PROBLEM TO WORK ON:
Set down exactly the lines below between the line holding "Task: Open the Report Abuse link" and the line holding "has height=898, width=1316.", inclusive; no other line belongs in the answer.

SOURCE INFORMATION:
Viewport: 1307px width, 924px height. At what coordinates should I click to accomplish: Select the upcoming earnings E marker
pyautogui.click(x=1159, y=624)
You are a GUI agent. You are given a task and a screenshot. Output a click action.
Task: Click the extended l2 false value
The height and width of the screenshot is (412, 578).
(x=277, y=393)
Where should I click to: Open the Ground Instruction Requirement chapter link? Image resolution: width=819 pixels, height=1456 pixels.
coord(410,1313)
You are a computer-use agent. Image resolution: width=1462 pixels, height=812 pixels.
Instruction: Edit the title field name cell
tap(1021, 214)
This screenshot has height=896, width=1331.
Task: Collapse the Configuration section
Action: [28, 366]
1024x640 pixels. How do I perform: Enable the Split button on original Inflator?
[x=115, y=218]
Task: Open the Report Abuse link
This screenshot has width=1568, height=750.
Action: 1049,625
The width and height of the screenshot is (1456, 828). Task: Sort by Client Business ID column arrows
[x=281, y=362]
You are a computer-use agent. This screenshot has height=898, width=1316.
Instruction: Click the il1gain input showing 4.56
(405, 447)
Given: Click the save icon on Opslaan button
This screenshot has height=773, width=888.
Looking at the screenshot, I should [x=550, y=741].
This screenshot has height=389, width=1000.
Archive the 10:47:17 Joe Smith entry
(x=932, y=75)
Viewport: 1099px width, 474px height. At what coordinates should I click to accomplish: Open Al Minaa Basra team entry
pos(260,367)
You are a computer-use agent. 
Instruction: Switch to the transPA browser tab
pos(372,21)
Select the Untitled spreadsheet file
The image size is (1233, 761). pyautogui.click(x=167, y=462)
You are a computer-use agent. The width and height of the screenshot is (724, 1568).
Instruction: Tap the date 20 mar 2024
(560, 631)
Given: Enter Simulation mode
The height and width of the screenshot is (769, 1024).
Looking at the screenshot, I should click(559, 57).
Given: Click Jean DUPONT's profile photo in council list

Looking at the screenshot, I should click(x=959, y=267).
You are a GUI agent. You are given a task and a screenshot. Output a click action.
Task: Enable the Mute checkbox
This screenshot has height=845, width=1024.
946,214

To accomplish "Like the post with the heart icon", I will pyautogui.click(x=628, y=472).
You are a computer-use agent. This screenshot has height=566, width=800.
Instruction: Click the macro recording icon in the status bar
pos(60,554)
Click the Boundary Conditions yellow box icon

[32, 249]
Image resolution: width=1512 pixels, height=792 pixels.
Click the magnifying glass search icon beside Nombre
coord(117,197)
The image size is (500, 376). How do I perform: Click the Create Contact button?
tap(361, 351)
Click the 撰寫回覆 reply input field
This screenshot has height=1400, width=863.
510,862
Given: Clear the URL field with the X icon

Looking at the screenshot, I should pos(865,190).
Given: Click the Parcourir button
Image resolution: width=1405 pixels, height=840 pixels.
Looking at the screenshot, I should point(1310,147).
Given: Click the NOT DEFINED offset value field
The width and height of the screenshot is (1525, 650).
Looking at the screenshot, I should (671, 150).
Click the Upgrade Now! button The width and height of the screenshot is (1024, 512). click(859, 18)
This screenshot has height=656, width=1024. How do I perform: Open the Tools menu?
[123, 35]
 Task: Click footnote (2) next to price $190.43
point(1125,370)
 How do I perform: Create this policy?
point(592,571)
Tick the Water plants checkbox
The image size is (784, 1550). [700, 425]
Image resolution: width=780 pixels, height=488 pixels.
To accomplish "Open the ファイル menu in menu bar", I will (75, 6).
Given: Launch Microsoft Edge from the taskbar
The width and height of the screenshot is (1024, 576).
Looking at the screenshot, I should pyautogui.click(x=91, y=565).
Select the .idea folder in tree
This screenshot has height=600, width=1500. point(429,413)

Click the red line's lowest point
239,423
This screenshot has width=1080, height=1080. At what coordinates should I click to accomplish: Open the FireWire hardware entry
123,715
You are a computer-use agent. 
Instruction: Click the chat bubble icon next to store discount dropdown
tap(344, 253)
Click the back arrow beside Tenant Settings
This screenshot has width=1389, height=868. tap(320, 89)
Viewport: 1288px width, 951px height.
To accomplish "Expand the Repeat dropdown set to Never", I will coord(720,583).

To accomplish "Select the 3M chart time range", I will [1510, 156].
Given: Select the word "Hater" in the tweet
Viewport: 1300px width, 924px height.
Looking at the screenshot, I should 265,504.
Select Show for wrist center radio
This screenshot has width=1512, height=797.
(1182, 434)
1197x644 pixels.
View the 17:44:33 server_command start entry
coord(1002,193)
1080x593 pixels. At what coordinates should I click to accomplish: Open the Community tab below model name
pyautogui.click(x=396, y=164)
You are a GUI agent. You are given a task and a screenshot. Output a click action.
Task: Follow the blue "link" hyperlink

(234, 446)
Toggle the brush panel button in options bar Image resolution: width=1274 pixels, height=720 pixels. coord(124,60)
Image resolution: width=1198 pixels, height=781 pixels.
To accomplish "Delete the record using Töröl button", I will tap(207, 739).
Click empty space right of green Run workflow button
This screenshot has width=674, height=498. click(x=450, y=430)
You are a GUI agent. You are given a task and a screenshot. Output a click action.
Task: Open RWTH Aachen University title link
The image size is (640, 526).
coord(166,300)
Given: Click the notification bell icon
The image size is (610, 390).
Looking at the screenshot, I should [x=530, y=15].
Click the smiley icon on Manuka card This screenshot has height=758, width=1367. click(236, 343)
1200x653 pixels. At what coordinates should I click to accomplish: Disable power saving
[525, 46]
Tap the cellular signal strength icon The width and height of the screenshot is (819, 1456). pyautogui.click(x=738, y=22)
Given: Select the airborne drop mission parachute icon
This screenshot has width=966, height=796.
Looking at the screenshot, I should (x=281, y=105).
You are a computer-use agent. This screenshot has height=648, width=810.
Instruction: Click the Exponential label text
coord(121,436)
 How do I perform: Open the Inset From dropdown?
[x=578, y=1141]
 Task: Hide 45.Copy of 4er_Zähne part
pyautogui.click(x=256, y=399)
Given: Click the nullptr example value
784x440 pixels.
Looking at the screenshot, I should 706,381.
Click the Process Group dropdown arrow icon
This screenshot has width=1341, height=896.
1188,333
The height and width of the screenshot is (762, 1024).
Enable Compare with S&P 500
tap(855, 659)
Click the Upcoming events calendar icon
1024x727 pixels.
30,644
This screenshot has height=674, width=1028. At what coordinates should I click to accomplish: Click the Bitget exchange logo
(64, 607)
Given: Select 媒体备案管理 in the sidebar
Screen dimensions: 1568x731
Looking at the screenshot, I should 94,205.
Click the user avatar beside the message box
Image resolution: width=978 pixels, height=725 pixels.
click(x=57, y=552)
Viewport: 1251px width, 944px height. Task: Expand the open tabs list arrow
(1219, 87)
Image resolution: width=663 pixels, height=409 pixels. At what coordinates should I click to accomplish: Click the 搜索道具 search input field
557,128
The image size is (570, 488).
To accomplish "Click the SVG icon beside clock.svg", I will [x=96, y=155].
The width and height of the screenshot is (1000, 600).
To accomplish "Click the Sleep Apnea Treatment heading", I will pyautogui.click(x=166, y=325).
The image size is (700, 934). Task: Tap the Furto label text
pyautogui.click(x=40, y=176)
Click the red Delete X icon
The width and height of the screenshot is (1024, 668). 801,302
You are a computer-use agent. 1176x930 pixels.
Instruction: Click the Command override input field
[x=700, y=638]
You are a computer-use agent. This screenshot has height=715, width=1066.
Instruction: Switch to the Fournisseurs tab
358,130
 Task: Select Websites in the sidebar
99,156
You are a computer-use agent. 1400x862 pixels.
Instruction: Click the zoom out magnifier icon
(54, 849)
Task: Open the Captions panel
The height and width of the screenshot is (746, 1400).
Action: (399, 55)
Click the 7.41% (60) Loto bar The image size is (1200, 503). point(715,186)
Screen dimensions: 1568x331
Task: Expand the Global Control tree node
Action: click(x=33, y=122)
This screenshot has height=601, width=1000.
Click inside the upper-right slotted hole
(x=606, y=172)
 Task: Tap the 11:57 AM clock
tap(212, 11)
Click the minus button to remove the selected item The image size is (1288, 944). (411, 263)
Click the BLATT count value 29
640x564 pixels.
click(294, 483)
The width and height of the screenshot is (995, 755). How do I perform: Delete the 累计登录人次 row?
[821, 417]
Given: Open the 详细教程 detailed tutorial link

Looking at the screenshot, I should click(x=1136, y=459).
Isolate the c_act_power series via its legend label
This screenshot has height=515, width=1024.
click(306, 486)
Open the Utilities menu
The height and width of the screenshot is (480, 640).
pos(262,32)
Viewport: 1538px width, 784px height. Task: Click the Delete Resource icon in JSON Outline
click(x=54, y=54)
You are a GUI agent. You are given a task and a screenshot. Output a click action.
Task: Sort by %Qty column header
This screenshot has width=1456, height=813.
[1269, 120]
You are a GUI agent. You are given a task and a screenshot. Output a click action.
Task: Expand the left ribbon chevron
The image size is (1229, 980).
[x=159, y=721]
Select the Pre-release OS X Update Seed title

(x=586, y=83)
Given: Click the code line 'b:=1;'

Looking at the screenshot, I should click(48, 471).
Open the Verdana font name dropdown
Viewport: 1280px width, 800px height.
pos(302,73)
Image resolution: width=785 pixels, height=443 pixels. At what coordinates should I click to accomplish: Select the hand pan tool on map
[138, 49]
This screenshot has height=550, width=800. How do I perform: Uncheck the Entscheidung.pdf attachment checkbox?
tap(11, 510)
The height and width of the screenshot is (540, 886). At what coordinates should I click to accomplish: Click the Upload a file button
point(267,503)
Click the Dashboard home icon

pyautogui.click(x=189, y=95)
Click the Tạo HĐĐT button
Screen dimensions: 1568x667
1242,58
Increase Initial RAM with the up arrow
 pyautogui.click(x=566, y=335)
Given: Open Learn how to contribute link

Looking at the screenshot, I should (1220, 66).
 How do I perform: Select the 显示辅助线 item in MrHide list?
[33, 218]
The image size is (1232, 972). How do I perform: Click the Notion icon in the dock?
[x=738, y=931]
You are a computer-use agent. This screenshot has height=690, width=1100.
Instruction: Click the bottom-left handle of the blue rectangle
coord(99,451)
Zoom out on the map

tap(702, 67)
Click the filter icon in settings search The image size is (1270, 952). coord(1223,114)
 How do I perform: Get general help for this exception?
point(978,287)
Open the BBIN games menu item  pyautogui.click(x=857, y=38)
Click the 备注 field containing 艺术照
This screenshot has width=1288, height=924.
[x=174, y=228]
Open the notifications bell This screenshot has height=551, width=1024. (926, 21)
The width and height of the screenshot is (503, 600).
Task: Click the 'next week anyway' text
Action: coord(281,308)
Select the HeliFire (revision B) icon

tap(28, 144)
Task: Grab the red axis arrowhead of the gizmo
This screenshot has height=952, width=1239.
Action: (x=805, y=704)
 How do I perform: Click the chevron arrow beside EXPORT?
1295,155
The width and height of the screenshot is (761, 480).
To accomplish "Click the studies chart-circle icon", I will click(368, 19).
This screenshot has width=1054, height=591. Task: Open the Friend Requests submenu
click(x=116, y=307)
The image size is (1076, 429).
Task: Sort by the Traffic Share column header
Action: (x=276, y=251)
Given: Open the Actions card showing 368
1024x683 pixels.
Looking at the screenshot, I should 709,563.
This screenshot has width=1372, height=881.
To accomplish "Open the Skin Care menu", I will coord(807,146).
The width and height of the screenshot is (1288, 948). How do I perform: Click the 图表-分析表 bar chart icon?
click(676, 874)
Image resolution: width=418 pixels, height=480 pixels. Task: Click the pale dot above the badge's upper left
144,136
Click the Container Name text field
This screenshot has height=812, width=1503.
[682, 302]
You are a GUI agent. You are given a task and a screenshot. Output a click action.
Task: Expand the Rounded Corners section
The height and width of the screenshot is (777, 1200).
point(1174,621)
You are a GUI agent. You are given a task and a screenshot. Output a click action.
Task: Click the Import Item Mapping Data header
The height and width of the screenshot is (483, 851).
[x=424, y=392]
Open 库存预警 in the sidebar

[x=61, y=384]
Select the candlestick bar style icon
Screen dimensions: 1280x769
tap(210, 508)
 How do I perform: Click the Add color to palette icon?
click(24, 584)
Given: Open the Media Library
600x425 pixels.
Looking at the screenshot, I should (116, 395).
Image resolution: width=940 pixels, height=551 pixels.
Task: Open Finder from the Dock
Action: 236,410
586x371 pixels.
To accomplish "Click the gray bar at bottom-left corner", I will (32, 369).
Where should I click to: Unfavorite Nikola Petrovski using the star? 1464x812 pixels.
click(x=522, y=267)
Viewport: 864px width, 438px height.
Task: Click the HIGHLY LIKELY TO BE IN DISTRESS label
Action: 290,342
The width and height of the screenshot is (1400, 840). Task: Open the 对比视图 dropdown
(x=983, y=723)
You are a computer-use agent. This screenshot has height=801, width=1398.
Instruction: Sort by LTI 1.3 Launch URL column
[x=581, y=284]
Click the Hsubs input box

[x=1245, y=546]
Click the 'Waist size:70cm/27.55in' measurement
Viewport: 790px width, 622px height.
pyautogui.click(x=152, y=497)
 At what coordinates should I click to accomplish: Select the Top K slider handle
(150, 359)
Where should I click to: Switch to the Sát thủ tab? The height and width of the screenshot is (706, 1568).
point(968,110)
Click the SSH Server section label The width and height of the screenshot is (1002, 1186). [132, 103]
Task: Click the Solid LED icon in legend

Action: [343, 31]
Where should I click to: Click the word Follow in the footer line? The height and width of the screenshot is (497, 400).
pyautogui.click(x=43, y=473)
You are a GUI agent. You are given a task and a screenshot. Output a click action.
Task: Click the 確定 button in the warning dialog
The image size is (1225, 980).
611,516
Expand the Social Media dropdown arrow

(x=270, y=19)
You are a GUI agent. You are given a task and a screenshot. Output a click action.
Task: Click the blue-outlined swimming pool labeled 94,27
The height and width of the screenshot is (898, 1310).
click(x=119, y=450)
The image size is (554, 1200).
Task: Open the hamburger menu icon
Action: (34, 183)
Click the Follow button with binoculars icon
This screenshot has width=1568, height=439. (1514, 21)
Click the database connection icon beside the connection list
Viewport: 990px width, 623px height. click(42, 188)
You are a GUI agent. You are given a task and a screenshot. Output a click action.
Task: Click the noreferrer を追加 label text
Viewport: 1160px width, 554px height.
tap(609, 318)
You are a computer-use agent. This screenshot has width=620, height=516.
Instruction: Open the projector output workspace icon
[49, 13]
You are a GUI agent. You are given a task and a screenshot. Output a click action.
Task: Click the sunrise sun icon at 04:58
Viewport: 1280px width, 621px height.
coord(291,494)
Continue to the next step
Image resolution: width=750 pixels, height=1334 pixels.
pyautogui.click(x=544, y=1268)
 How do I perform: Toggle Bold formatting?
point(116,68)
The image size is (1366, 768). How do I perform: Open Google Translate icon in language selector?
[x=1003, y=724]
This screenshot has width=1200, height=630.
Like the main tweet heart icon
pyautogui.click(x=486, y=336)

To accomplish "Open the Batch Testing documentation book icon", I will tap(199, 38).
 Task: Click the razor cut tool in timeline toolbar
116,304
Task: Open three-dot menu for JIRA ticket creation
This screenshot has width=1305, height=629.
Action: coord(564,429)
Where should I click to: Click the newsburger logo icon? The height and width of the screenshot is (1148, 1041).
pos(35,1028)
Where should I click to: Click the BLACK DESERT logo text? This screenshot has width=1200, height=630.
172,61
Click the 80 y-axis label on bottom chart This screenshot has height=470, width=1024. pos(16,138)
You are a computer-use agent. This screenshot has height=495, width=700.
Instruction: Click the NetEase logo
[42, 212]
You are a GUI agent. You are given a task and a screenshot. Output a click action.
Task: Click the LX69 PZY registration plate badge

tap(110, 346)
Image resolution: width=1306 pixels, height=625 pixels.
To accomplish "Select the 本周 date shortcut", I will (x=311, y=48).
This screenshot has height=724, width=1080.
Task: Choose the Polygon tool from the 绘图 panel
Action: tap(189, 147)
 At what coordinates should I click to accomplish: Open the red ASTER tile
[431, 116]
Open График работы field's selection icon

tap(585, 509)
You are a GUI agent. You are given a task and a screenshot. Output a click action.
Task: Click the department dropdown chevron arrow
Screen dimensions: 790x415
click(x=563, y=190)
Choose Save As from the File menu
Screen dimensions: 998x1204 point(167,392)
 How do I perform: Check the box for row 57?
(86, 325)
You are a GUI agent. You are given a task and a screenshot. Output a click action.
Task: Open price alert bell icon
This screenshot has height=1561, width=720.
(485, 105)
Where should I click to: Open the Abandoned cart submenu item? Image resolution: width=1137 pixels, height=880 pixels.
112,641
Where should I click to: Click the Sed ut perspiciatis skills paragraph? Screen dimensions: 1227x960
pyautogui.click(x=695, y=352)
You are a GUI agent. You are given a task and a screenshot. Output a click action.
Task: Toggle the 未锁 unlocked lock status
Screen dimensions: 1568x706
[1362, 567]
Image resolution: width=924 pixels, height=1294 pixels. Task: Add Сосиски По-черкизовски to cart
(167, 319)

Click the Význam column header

EXERCISE SOLUTION:
Task: Open the Report Abuse link
This screenshot has width=1568, height=750.
Action: 1049,625
The width and height of the screenshot is (1456, 828). Task: Sort by Client Business ID column arrows
[x=281, y=362]
You are a computer-use agent. This screenshot has height=898, width=1316.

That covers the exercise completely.